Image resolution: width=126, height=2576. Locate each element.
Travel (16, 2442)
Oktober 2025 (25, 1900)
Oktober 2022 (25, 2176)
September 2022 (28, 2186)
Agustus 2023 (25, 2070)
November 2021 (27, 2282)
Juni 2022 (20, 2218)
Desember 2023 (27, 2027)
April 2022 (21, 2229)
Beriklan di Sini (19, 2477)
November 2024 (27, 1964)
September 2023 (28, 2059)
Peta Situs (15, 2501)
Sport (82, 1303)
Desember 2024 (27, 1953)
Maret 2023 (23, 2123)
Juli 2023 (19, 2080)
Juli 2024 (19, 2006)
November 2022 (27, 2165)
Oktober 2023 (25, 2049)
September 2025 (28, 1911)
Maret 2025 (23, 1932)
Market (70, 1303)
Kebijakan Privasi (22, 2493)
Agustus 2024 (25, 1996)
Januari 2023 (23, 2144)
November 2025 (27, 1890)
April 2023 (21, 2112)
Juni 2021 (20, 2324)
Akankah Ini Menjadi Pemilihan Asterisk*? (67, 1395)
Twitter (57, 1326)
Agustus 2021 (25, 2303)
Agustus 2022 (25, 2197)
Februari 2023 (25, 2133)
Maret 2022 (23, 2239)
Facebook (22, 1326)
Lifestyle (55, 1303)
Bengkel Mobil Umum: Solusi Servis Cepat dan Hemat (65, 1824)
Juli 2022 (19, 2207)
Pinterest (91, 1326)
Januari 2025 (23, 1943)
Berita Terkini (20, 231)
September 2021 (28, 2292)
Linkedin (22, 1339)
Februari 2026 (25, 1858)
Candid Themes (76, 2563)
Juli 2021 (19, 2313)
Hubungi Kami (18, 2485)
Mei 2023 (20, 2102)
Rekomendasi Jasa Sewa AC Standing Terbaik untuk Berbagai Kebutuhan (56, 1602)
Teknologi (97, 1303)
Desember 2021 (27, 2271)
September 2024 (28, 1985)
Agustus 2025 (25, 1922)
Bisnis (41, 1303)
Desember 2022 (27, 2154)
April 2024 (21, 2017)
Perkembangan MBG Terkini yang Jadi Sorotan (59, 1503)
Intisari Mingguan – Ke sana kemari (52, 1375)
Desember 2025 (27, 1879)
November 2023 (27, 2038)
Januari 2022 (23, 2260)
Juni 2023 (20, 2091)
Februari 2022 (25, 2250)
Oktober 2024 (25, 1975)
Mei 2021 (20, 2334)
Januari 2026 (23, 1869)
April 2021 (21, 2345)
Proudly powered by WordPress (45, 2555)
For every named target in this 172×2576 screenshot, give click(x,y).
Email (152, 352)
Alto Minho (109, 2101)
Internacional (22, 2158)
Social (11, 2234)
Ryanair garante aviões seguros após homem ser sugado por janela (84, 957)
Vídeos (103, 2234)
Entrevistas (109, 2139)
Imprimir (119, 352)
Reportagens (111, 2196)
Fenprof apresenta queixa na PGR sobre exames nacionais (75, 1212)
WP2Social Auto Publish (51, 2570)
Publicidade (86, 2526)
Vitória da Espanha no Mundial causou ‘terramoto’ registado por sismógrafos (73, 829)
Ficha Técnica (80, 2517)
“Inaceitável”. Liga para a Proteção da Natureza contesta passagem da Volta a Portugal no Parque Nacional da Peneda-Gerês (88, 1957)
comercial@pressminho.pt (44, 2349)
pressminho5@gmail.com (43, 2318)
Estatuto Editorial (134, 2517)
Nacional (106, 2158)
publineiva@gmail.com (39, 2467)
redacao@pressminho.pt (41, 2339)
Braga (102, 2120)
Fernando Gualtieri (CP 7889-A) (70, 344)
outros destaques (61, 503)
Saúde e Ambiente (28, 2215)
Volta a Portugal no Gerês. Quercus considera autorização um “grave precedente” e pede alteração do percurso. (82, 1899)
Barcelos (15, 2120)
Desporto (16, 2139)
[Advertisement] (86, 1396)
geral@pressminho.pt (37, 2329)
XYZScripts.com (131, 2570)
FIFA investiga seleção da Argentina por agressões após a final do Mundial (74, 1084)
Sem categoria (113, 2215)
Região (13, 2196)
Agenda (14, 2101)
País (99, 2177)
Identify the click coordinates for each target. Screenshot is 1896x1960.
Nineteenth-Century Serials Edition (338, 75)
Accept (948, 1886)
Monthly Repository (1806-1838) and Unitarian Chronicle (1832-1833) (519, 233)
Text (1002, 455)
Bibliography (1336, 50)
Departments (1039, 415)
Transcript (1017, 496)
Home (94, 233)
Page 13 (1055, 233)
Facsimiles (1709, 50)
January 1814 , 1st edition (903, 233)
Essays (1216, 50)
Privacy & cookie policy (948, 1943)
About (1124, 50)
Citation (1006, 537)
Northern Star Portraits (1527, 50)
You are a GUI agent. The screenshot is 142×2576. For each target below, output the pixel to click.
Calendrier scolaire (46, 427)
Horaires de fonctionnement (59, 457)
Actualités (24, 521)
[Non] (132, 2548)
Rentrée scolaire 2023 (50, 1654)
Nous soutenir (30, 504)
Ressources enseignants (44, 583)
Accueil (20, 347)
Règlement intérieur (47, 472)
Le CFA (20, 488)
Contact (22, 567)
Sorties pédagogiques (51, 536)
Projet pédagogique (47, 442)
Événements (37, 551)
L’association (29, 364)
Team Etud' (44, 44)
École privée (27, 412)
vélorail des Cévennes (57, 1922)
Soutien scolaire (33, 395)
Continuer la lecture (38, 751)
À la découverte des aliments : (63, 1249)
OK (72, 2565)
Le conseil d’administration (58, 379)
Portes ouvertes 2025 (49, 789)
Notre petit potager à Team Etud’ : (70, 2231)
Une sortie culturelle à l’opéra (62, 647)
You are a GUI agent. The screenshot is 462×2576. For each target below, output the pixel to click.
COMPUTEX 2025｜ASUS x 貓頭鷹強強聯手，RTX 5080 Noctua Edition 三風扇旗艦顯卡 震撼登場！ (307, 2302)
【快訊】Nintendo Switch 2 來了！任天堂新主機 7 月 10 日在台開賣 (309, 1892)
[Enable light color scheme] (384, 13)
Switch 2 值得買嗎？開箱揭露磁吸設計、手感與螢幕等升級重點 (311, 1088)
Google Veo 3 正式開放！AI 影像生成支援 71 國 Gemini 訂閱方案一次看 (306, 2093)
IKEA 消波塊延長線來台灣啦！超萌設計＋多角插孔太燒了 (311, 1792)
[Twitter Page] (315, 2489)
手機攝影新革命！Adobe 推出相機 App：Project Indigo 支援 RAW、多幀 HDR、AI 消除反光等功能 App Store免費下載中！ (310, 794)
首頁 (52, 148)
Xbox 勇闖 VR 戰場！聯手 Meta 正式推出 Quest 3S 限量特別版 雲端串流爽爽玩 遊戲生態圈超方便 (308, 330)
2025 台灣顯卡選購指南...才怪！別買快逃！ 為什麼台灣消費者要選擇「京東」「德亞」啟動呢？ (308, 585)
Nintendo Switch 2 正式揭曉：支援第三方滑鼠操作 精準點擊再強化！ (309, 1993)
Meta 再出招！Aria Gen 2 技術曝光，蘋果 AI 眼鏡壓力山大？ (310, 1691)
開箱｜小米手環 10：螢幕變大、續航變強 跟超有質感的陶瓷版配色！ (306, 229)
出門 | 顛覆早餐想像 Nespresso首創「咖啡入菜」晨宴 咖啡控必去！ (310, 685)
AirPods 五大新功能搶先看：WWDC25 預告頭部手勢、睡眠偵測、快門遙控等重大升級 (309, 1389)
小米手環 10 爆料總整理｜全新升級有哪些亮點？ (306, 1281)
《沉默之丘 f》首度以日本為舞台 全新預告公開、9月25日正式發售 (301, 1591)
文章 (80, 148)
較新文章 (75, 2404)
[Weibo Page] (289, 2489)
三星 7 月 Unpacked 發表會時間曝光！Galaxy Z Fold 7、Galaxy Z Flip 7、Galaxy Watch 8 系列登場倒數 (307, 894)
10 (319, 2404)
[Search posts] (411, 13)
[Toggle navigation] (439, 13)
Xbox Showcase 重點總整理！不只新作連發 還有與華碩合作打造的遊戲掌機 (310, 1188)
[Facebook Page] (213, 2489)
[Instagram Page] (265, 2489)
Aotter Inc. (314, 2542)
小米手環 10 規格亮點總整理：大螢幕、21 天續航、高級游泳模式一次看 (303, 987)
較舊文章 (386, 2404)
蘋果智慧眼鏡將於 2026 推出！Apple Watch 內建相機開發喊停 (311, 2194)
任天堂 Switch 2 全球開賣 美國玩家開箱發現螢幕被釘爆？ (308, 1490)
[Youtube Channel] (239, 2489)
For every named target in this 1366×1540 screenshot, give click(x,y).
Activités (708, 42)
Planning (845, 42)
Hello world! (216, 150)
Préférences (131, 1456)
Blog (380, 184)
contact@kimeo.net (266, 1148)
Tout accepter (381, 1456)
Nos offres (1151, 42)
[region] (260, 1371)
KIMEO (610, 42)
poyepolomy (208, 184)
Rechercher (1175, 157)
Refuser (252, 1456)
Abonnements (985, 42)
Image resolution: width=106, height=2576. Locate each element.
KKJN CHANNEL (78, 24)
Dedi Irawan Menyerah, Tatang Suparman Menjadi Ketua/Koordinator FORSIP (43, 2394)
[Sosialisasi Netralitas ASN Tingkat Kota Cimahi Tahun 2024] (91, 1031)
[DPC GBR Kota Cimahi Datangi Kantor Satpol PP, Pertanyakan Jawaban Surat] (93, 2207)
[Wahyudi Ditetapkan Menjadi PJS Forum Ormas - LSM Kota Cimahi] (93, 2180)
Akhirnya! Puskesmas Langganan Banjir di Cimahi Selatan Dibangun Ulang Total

* _TASK PROMPT_: Each line in the data where the string "Xbox" occurs should be identified and copied.

* _OUTPUT BELOW_:
Xbox 勇闖 VR 戰場！聯手 Meta 正式推出 Quest 3S 限量特別版 雲端串流爽爽玩 遊戲生態圈超方便 (308, 330)
Xbox Showcase 重點總整理！不只新作連發 還有與華碩合作打造的遊戲掌機 (310, 1188)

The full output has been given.